Aim:
Lay out the lines below, starting at the one containing "Identify the location of the circular" and ending at the last line, as a Markdown table with columns No. and Text, skipping blank lines.

Data excerpts:
________
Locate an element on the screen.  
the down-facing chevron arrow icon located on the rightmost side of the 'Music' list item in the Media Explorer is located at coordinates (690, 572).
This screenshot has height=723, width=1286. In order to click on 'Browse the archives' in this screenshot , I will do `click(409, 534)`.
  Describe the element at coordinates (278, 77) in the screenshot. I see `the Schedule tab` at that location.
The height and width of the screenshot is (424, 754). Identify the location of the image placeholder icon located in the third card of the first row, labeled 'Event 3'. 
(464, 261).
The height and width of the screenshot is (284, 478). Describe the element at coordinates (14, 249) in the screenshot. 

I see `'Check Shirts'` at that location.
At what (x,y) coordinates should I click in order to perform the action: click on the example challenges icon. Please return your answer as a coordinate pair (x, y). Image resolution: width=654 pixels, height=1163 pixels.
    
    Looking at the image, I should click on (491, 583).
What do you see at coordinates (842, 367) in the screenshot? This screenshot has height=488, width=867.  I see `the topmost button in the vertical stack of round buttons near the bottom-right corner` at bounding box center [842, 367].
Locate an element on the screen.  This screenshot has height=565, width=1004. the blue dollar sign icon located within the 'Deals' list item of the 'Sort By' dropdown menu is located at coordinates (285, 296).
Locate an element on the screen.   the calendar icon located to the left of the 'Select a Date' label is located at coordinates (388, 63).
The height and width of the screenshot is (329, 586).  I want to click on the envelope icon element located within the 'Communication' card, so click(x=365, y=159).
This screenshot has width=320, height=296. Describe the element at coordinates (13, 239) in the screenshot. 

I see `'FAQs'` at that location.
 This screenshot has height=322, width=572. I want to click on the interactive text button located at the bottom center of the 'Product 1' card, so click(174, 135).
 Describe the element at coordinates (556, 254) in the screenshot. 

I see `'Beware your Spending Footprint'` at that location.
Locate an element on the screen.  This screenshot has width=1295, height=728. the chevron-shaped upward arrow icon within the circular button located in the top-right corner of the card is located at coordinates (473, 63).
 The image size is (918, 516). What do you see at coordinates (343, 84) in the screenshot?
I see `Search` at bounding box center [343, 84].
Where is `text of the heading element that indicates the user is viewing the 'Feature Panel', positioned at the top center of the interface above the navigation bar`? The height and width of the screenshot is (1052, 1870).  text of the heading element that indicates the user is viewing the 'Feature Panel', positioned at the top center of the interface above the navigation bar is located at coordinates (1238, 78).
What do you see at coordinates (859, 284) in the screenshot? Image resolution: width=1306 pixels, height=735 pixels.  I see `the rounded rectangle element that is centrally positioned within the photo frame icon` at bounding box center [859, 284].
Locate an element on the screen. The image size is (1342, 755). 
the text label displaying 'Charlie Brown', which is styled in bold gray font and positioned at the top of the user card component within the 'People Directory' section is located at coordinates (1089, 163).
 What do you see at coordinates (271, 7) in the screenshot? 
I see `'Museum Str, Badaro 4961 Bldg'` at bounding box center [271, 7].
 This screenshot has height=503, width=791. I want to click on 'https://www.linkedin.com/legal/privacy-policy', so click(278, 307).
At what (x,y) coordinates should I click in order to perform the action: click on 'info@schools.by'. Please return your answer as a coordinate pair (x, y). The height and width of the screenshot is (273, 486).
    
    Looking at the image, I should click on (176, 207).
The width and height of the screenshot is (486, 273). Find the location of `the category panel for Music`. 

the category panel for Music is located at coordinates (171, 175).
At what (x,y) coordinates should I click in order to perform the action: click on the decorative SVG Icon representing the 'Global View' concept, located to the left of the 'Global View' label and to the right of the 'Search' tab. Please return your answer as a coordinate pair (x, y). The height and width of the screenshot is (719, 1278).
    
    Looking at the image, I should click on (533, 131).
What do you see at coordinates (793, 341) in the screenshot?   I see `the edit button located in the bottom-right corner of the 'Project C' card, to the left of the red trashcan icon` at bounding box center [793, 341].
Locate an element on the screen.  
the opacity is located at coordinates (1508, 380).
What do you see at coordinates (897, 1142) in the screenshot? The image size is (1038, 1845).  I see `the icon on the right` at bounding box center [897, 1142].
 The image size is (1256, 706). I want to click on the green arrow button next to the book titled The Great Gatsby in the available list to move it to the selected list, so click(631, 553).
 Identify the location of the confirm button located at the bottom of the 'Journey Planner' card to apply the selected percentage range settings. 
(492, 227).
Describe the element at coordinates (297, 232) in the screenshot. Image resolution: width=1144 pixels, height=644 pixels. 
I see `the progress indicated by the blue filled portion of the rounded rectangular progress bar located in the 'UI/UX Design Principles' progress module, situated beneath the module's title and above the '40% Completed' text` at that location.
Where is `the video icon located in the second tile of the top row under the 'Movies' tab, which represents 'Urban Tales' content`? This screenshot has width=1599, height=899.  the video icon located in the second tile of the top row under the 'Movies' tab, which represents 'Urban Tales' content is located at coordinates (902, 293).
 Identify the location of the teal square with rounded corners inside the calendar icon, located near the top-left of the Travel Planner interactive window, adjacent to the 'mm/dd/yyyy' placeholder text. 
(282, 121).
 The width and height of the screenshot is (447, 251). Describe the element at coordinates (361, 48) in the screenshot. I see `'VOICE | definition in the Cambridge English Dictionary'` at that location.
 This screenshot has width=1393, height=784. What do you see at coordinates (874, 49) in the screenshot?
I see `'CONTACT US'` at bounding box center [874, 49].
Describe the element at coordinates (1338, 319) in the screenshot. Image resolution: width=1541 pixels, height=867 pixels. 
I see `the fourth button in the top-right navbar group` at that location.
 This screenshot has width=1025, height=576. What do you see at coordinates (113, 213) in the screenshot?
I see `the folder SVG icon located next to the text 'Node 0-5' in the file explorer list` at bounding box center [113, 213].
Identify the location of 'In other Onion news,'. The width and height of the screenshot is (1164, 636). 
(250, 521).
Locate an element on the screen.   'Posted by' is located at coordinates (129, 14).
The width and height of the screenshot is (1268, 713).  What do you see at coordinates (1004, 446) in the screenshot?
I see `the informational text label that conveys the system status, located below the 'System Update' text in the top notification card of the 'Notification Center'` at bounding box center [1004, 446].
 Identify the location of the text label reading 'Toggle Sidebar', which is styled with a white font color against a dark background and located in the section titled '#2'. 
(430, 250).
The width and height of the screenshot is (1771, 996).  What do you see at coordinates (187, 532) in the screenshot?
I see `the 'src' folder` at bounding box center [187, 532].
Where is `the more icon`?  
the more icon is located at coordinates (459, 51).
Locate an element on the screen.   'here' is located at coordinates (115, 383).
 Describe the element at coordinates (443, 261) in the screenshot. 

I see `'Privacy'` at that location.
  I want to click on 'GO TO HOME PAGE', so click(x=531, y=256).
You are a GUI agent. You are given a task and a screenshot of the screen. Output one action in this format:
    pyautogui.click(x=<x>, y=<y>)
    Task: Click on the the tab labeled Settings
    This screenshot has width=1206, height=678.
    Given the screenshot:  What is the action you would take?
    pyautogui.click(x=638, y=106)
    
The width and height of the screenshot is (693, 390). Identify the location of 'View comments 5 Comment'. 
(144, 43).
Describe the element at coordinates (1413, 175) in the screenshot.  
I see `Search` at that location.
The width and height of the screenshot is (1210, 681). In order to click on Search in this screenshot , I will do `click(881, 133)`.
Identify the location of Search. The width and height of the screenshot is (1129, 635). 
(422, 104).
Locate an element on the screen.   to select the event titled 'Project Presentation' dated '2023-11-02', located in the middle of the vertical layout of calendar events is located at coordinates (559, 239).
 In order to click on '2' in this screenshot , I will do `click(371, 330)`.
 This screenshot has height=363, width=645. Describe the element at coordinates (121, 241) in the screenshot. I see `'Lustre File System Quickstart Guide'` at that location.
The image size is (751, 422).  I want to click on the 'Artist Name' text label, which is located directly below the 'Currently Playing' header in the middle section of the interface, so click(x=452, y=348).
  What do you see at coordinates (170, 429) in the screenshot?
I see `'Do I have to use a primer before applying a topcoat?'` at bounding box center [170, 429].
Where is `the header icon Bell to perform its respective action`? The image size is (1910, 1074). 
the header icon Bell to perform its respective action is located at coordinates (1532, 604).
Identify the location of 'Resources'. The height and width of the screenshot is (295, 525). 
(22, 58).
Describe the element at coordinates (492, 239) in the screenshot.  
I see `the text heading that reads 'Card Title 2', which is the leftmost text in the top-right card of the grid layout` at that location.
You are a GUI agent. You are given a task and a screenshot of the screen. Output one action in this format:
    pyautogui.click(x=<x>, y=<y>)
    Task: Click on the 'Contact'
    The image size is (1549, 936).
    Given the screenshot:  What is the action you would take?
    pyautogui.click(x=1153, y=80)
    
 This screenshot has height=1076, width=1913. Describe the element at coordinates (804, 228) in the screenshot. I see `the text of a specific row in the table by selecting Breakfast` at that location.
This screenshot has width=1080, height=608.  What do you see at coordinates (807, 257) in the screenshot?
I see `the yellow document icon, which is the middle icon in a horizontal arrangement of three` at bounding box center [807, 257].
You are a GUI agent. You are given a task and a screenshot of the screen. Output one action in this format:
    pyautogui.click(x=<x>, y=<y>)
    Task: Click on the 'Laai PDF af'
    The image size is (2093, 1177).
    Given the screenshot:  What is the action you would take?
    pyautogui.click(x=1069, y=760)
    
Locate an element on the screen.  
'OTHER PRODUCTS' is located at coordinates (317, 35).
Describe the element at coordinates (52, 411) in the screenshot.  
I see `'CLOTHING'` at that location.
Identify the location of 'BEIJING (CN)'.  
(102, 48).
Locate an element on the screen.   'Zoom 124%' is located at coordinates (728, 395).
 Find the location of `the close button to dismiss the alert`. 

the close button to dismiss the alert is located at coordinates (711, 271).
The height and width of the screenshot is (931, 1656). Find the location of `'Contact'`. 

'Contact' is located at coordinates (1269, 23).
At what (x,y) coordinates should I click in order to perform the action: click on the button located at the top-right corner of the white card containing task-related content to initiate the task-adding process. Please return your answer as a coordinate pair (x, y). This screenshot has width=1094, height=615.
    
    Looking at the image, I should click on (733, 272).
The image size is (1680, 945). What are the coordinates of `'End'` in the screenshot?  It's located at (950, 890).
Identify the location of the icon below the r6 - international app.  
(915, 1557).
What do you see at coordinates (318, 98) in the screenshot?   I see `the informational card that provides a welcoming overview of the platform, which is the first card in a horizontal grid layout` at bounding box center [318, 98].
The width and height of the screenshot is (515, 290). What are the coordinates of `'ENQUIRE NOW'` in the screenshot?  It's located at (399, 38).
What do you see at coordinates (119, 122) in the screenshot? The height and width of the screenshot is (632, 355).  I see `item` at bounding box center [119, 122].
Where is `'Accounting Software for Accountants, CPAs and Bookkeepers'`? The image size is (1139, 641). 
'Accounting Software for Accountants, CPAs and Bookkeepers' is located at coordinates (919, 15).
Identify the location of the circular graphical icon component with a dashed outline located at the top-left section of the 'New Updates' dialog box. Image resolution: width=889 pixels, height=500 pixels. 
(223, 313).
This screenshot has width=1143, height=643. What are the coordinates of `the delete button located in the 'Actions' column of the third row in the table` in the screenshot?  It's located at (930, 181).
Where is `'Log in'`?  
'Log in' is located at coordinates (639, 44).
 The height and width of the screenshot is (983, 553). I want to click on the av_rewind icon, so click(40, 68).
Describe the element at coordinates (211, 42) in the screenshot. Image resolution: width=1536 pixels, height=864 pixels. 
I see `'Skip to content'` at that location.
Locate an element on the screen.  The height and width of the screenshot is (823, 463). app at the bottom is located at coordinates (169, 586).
________
Reply:
| No. | Text |
|---|---|
| 1 | Identify the location of the circular graphical icon component with a dashed outline located at the top-left section of the 'New Updates' dialog box. Image resolution: width=889 pixels, height=500 pixels.  |
| 2 | (223, 313). |
| 3 | This screenshot has width=1143, height=643. What are the coordinates of `the delete button located in the 'Actions' column of the third row in the table` in the screenshot?  It's located at (930, 181). |
| 4 | Where is `'Log in'`?   |
| 5 | 'Log in' is located at coordinates (639, 44). |
| 6 |  The height and width of the screenshot is (983, 553). I want to click on the av_rewind icon, so click(40, 68). |
| 7 | Describe the element at coordinates (211, 42) in the screenshot. Image resolution: width=1536 pixels, height=864 pixels.  |
| 8 | I see `'Skip to content'` at that location. |
| 9 | Locate an element on the screen.  The height and width of the screenshot is (823, 463). app at the bottom is located at coordinates (169, 586). |